Roma, 6 de enero de 2017

Solemnidad de la Epifanía del Señor

Homilía predicada por el R.P. Gonzalo Ruiz Freites en la Solemnidad del Nacimiento de Nuestro Redentor, Casa Procura Generalicia, Roma

El 25 de diciembre nos reunimos las Hermanas de la Casa Procura Generalicia junto a las Hermanas de la Provincia Nuestra Señora de Loreto para celebrar el Nacimiento de nuestro Redentor. En la Santa Misa, el P. Gonzalo Ruiz Freites, IVE, nos predicó una hermosa homilía que publicamos a continuación.

 Nació para sufrir

Celebramos la Navidad y nuestro corazón se dirige lleno de amor al Niño Jesús que yace en el pesebre. Lleno de amor y de ternura al contemplar al mismísimo Dios que se hace tan pequeño, tan débil, tan necesitado por amor a nosotros. Y tan amable, porque como dice S. Alfonso, los bebés no tienen que hacer nada para despertar el amor de los grandes: por sí mismo son amables, despiertan ternura y amor. Y por eso el Dios se hizo niño… para atraer nuestro amor.

Cuando nace un niño la alegría de sus padres, y de la casa entera, es inmensa. El mismo Señor lo recuerda[1]. Cuando nace un niño lo que tenemos delante de nosotros es una vida nueva, un nuevo inicio, algo que llena el alma de esperanza. Y uno podría preguntarse qué será de este niño, qué hará, qué estudiará, cómo será su carácter y mil cosas más. Pero en el caso del Niño de Belén hay algo que marca su nacimiento como en ningún otro caso: este Niño viene al mundo para sufrir. Tiene un destino ya marcado, que Él mismo ha elegido libremente por amor nuestro: sufrir toda su vida indecibles sufrimientos, hasta llegar al colmo del sufrimiento en la cruz. Por amor a mí. Porque como bien dice S. Tomás, el fin de la encarnación era poner remedio al pecado[2]. La encarnación es el primer y el gran anonadamiento, como dice la carta a los Filipenses: (Él) siendo de condición divina, no retuvo ávidamente el ser igual a Dios. Sino que se anonadó a sí mismo tomando condición de siervo haciéndose semejante a los hombres y apareciendo en su porte como hombre; y se humilló a sí mismo, obedeciendo hasta la muerte y muerte de cruz (Flp 2, 2-6). Pero también, y para poner remedio al pecado, ofreció el supremo sacrificio de su vida en la cruz, derramando su sangre por nosotros: mi cuerpo entregado… mi sangre derramada para el perdón de los pecados (Mt 26, 26-28), porque como bien dice la Carta a los Hebreos, sin efusión de sangre no hay redención (Heb 9,  22). O como dice S. Juan Apóstol, Él es propiciación por nuestros pecados y no solo por los nuestros, sino por los del mundo entero (1 Jn 2, 2); y esto desde el inicio y movido por su infinito amor, desde su ingreso en este mundo, es decir, desde su envió por parte de Dios: En esto consiste el amor: no en que nosotros hayamos amado a Dios, sino en que él nos amó y nos envió a su Hijo como propiciación por nuestros pecados(1 Jn 4, 10).

═══

Copia de la homilía todo lo que va desde "El 25 de diciembre" hasta "atraer nuestro amor.", renombrando "pesebre" como "establo".

● **EXTRACTOS DE REGISTROS**
═══

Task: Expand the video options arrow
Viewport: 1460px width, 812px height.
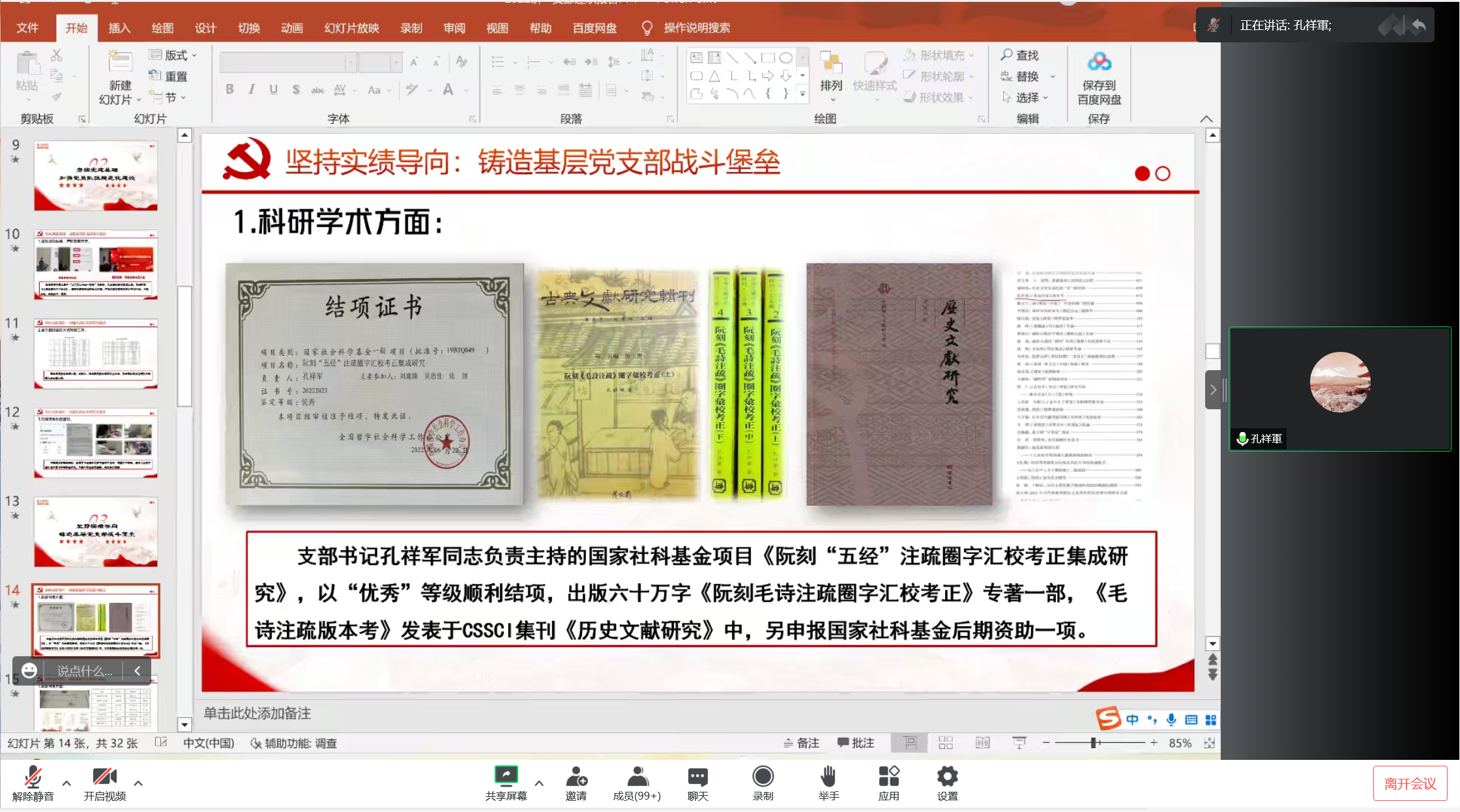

═══

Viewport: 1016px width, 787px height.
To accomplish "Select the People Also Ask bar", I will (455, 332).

═══

● **RESPUESTA**
El 25 de diciembre nos reunimos las Hermanas de la Casa Procura Generalicia junto a las Hermanas de la Provincia Nuestra Señora de Loreto para celebrar el Nacimiento de nuestro Redentor. En la Santa Misa, el P. Gonzalo Ruiz Freites, IVE, nos predicó una hermosa homilía que publicamos a continuación.

 Nació para sufrir

Celebramos la Navidad y nuestro corazón se dirige lleno de amor al Niño Jesús que yace en el establo. Lleno de amor y de ternura al contemplar al mismísimo Dios que se hace tan pequeño, tan débil, tan necesitado por amor a nosotros. Y tan amable, porque como dice S. Alfonso, los bebés no tienen que hacer nada para despertar el amor de los grandes: por sí mismo son amables, despiertan ternura y amor. Y por eso el Dios se hizo niño… para atraer nuestro amor.